On the way home after work sometimes I think “Ah, it’d be nice to pop down the pub for a nice pint” but we both work 5 days a week and we have Mia in the car from nursery and lots to do when we get home. I don’t have a stay-at-home wife who says “Everything’s done, babes, you go down the pub and have a nice pint”, nor would I want a wife like that, and it’d be a quiet pint on my own as I wouldn’t know anyone in the pub. I remember in my old local they were pulling my pint before I even got to the bar – that’s how quickly things have changed!
- I used to think that kids were the death of pubs but 5 or 10 years ago noticed a definite change in this trend – kids could be the lifeline of pubs. Couples do more things TOGETHER – and want to be able to take their children as well. If you ban children from pubs then you had just as well close them all down. The bloke who slopes off to the pub to get out of the house is becoming nothing more than a dinosaur. And I have to say screaming kids running round the pub is something you should expect if you must insist on going somewhere as chavvy as a hungry horse, try somewhere a bit more classy and the odds are the kids (and the locals) will be far better behaved.
- Pubs with TV and music are TOO BLOODY LOUD – its impossible to go out for a quiet drink.
- Pubs don’t have a mix of people from all generations in them any more – nowadays the clientele of any pub identify themselves with the rest of the clientele (the pub “brand”) so much so that they exclude anything different – the “scruffy but welcoming” pub is no more.
- More people are drinking wine. Pub wine is terrible. And terribly expensive. Drinking wine in a pub is a compromise.
- If the smoking ban is the death of pubs then so be it.

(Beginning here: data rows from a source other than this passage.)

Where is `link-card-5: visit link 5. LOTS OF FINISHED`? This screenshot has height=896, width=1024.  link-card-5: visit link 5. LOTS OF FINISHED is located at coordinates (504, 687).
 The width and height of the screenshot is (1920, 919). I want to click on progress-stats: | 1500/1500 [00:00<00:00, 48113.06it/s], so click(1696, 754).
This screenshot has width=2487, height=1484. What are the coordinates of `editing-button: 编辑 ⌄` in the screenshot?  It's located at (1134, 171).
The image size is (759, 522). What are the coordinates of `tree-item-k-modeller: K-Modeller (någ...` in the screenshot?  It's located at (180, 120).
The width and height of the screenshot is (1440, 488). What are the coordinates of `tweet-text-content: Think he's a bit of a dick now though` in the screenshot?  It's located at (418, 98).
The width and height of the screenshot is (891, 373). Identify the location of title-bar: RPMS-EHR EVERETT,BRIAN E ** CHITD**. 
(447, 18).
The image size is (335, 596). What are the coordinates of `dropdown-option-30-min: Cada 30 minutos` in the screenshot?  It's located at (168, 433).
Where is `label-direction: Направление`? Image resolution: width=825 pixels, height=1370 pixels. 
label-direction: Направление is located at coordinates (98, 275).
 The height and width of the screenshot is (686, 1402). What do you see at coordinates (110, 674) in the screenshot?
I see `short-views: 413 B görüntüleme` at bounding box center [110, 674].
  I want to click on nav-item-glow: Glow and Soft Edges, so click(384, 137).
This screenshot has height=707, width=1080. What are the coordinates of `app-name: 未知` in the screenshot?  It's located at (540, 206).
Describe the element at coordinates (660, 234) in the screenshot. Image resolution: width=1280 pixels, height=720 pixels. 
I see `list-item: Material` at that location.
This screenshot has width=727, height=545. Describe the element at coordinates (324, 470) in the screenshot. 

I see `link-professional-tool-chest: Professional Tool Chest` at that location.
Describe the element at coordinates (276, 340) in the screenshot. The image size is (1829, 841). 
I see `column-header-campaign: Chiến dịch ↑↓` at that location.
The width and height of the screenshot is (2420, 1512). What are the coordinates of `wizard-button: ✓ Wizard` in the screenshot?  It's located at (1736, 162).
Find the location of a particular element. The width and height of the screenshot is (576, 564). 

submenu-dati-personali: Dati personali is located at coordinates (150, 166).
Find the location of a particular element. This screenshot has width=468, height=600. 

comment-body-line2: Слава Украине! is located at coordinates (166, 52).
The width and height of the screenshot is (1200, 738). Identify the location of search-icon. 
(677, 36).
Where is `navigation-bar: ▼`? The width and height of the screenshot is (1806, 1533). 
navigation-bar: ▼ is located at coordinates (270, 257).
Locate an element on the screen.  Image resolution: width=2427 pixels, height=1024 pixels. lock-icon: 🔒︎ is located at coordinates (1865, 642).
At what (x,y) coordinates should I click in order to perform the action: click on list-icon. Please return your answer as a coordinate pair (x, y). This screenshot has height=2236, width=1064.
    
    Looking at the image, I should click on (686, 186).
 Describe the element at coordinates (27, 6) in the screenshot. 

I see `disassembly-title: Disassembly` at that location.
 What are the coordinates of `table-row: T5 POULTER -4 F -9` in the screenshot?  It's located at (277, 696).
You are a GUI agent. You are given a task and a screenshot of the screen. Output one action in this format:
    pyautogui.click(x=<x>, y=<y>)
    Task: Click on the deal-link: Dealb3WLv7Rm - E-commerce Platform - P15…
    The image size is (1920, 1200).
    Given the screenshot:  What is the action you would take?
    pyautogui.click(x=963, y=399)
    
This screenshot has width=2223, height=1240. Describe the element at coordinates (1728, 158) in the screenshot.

- The asbo generation aside, people expect a generally higher standard – they expect a nice environment, clean loos, good beer, reasonable pricing, and polite company. We have spent enough time abroad to know that this is a real possibility yet we come home and nicotine stained ceilings, dirty glasses, stinking bogs, and £10 for a round means staying home is an appealing option.
- The supermarkets do offer cheap beer but I agree with the article that says that home offers cheap coffee yet why does Starbucks do so well? Pub beer is overpriced, supermarket beer is sold at less than cost price as part of their offering – maybe pubs should consider that with their food. Regardless, I think citing the cost of supermarket beer hides other factors such as absence of decent “get home” public transport and readily available taxi services, naked profiteering (and limit of choice) by those criminals the pubcos,
- I don’t buy this thing about “There are so many other things to do than go to the pub nowadays” – there always has been!